ニクスは鋭斗と顔を見合わせ、再びエフェルリシアを向く。
「お前の作った冥府ってのは、生きてる人の魂も吸い込むのか?」
「……そんなの、知りません。少なくとも、私のいた世界では、死者しか冥府に行きません」
「隠すな」
ニクスの言葉にビクリと震え、エフェルリシアは真相を話し出す。
「この世界……いえ、この国で冥府を創って……最初は、普通に死者の魂が吸い込まれたんです。ごく少数だったんですけど。それが、次第に生きている人の魂を吸い込みだして……おかしいと思ったんです。だから、神の使い様と協力関係にあると自称する人に問いただしました。そうしたら、冥府に行く条件を改変したとか言われて……」
「……それが罪悪感の正体か」
「だから、嫌だったんです。異世界で冥府を創るなんて、何が起こるか分からない! でも……しょうがないじゃないですか。創らなければ、おじ様とおば様に危害を加えるって脅されたんですから」
エフェルリシアの瞳から、涙が滑り落ちた。
「私がF国に……この世界に来たのは、5歳の時……儀式に失敗して気を失って、気が付いたら、この世界にいました。そんな私を、あの2人は拾って育ててくれたんです……。だから、私、後悔はしてません。する気は無い。おじ様とおば様には、手を出させないっ!」
そう強く言ったエフェルリシアは、涙をぬぐい、顔を伏せた。
「ごめんなさい」
「……気持ちは分かるぜ。それは脅したヤツが悪いな」
ニクスは言い、表情をやわらげる。
「なあ、エフェルリシア。俺は、冥府に吸い込まれた魂を戻したいんだ。方法を知ってるなら教えてくれ」
「…………冥府を、壊せば良いんです。そうすれば、中の魂が解放されます」
「どうやって壊せばいい」
「中に、破壊すれば冥府が壊れる物があって……でも、壊すのは難しくて、危ないです」
「中、か。どうすれば冥府に入れる? 改変された条件って何だ?」
元の条件は「死ぬ」だったはずだ。それではこの世界の人の魂を取り込めないから、条件を変えたのだろう。

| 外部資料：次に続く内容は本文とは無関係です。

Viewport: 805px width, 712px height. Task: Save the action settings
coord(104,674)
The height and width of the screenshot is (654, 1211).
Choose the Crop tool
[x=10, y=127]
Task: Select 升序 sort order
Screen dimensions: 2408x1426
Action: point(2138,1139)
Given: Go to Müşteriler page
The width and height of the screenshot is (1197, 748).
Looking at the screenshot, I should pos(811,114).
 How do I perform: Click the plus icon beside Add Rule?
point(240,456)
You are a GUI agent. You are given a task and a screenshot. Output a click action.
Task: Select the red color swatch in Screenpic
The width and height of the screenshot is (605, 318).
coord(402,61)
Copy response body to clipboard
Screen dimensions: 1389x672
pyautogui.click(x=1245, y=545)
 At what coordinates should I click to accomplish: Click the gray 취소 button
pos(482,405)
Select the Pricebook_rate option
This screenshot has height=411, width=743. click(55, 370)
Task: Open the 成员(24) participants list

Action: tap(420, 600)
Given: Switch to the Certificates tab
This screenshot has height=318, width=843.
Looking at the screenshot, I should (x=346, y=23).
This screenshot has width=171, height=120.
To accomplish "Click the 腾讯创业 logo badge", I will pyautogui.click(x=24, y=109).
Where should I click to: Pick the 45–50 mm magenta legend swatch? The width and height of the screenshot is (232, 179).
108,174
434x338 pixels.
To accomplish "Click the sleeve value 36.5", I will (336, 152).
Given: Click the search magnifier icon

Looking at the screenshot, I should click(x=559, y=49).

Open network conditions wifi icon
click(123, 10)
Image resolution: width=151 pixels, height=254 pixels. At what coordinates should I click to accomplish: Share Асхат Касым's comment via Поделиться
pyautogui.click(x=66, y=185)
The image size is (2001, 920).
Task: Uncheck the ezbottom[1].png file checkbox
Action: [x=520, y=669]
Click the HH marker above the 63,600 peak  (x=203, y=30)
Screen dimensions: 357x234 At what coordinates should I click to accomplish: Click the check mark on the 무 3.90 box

「……対象は、C国人。ただし、異世界人を除く。条件は、大切な人……特に大事な家族とか恋人とか親友とかを喪った過去がある人の中から、ランダムで少しずつ、らしいです」
「異世界人を除く、か……駄目じゃねぇか。他に入る方法ねぇのか」
「その、破壊する物の近くに送り込めます。私の力で」
「それを早く言えよ。……他の人と会う可能性は?」
「無いです。冥府は広いので……その、普通に吸い込まれた人がたどり着く場所と、私が送り込む場所とは、ものすごく距離が離れてます」
「そりゃ良いな、助かる」
「……冥府の中、危ないですよ? 魔物がいっぱいいますし。魔物は、魂を破壊しようとしますから」
「なるほどな、それで死者が出たのか。大丈夫だ、送ってくれ」
「……さっき言った条件に当てはまるような過去、無いですか? エイトさんも」
エフェルリシアは、尋ねた。真剣な表情で。
「無い」
鋭斗は即答したが、ニクスは眉根を寄せて口を開く。
「……あったら、駄目なのか?」
「いえ、その……改変されたのって、それだけじゃなくて。冥府に入る前に、大切な人を喪った時のことを追体験するようになってるらしいんです。それで、その幻影に呑まれると冥府にはたどり着けませんし、戻って来られなくなるかもしれません。これは私が送り込んでもそうなるので」
「そうか……。……問題無ぇ」
「……そこで待っていてください。準備してきます」
そう言って、エフェルリシアは奥に入っていった。